一如體玄 兀爾忘緣 萬法齊觀 歸復自然 泯其所以 不可方比

新字:一如体玄 兀爾忘縁 万法斉観 帰復自然 泯其所以 不可方比

書き下し

一如(いちにょ)は體(たい)玄(げん)にして、兀爾(ごつじ)として緣(えん)を忘(わす)る。萬法(まんぼう)齊(ひと)しく觀(かん)ずれば、自然(じねん)に歸復(きふく)す。其(そ)の所以(ゆゑん)を泯(ほろ)ぼせば、方比(ほうひ)す可(べ)からず。

現代語訳

一如はその本体が奥深く、岩のように動じないまま、縁を忘れている。

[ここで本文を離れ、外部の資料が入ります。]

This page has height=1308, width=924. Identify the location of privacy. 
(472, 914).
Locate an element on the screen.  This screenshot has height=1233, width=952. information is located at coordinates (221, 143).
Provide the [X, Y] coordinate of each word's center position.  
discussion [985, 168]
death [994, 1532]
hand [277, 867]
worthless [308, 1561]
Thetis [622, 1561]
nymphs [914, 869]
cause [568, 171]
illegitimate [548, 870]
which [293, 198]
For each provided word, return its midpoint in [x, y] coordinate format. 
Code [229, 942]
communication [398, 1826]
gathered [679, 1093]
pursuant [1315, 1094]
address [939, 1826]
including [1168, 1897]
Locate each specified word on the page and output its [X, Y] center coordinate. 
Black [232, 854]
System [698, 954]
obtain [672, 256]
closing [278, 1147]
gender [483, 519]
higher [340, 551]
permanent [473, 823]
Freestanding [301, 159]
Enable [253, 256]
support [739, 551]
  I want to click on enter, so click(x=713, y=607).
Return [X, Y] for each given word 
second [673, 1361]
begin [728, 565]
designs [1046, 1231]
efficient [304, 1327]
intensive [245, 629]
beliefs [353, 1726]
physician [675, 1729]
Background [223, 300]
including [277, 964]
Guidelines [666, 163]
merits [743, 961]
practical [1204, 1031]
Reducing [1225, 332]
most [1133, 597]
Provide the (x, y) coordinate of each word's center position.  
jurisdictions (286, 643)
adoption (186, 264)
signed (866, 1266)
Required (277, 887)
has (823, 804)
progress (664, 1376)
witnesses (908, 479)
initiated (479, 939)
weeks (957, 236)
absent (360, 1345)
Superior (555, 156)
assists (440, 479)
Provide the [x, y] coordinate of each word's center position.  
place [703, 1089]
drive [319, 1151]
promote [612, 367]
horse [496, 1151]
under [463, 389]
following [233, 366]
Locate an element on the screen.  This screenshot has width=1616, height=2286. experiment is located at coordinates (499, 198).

あらゆるものを等しく観れば、おのずとそのままに帰る。その理由・根拠を消し去ってしまえば、もはや何かと比べようがない。

解説

「兀爾」は、山がそびえて動かないさま。縁を忘れるとは、あれが原因でこうなったという関係づけの網から離れることをいう。「萬法齊觀」——等しく観る。上下も優劣もつけない見方が回復されると、「歸復自然」、もとのままに帰る。ここで最も重い句は「泯其所以」である。所以、すなわち理由や根拠を消す。なぜそうなのかという問いごと消えてしまう。理由が無くなれば「不可方比」、比較の足場がなくなる。人が何かを比べられるのは、比べるための基準=所以を握っているからだ。基準を手放したとき比較は成立しない。他人と比べて苦しむ構造の、根に触れている一章である。

この章句が説くこと

一如兀爾斉観方比

この一句を、あなたの毎日に。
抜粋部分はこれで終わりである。